DeRosia (2008) writes that “An iconic sign should be interpreted automatically” while symbolic signs, because they have arbitrary meanings – that is, there is no natural relationship between the sign and its meaning (Hall, 1997) – the meaning of a text is dependant on the context of the interpreter, and thus requires more “cognitive effort” to understand. In regard to advertisements, this means that the “author must choose symbolic signs that have meanings commonly understood among recipients,” (DeRosia, 2008). The necessity to be discerning when choosing symbols is obvious in the advertisement above.

In the advertisement we can see a group of people and animals, surrounded by forests, nature and a beach, with a boat and another island in the background. The people in the image are doing various activities such as fishing, reading, chatting and creating. The weather is bright and sunny, and everyone in the image is sporting a cheerful expression. Text reads ‘Welcome to Animal Crossing: New Horizons”. These are the signifiers of the image, the things that the audience can literally see happening on the screen, and don’t require any further thought or insight to understand.

However, there are a wide range of connotations that are conveyed by the image above. Starting with the obvious, that this is a relaxed and peaceful scene, where everyone is happy and doing what they enjoy. This is something intrinsically conveyed by the bright surrounding nature, and the characters themselves. The tents in the image imply that some or all of the occupants on the island are camping or otherwise living here and are part of a close community. Further, first glance one can surmise that there is some element of creation present in what is being advertised, as there are people clearly creating something on the bench.

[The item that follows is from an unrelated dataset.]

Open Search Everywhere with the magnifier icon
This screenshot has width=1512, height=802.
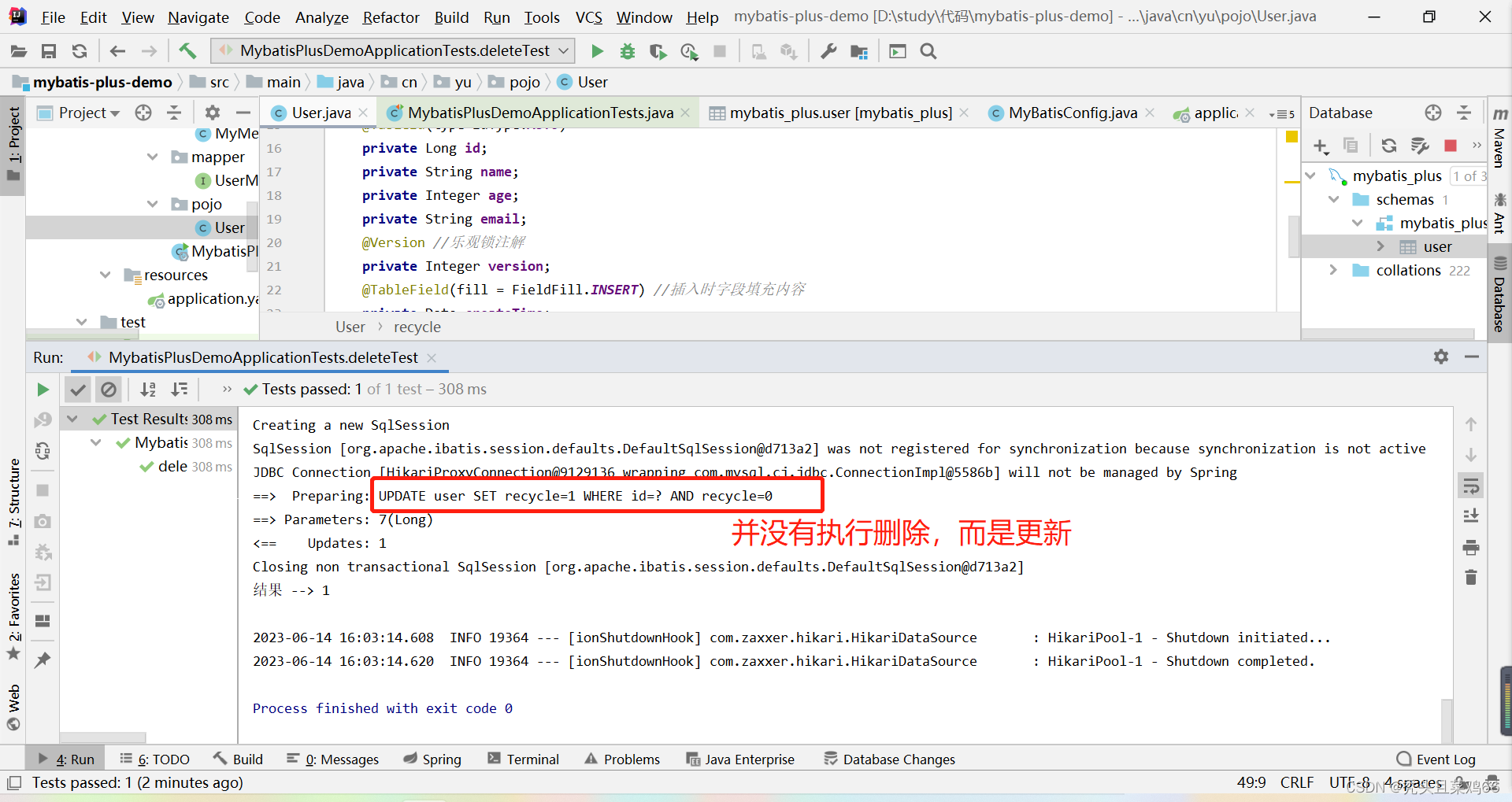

More meaning can be gained through looking at the text in the image, those familiar with the animal crossing series will understand that this is an advertisement for the newest instillation in the series and will feel eager and elated for this new installation. This different personal context also means that various images in the advertisement have different meaning. What seem to be merely anthropomorphic animals to the casual viewer are instead an indication that characters from previous installations of the series will be present in this game, furthering the atmosphere of excitement. As well as this, the image of tents, something symbolic of ‘camping’ or ‘outdoors activity’ gain deeper meaning as they show players that the mechanics of this game will be similar to that of previous games.

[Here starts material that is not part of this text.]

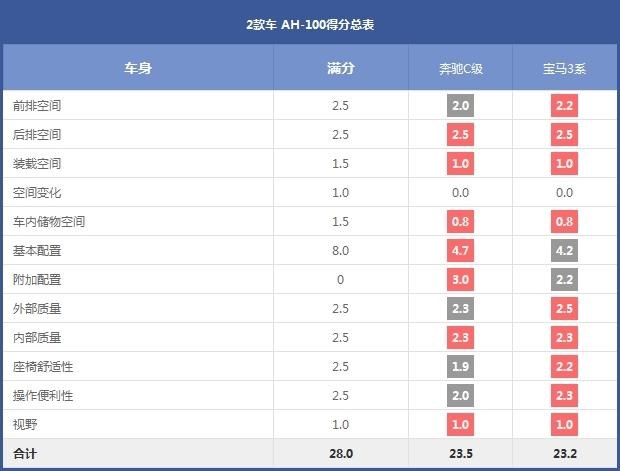Click the 满分 column header
620x471 pixels.
(340, 68)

Through choosing these specific images and characters, Nintendo has clearly chosen signs and symbols that resonate with their primary target audience (previous players) while not confusing those new to the series, supporting DeRosia’s (2008) beliefs that symbolic signs in advertisements must be chosen to allow for the intended meaning to be conveyed.

Now, I’m off to finally play Animal Crossing, if you want to check the series out below is the Nintendo Direct outlining its features.

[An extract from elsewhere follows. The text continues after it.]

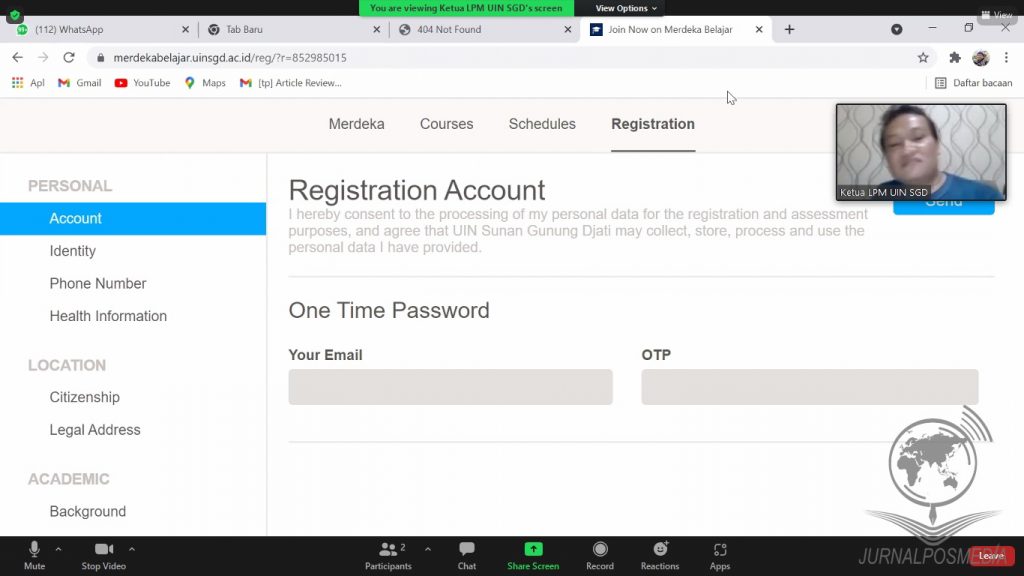Open the Zoom Apps icon
1024x576 pixels.
tap(720, 550)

DeRosia, E., 2008. The effectiveness of nonverbal symbolic signs and metaphors in advertisements: An experimental inquiry. Psychology and Marketing, 25(3), pp.298-316.
Fiske, J. and Jenkins, H., 2010. Introduction To Communication Studies. 3rd ed. London [England]: Routledge, pp.80-86.
Hall, S., 1997. Representation: Cultural Representations And Signifying Practices. 1st ed. London: SAGE Publications, pp.15-51.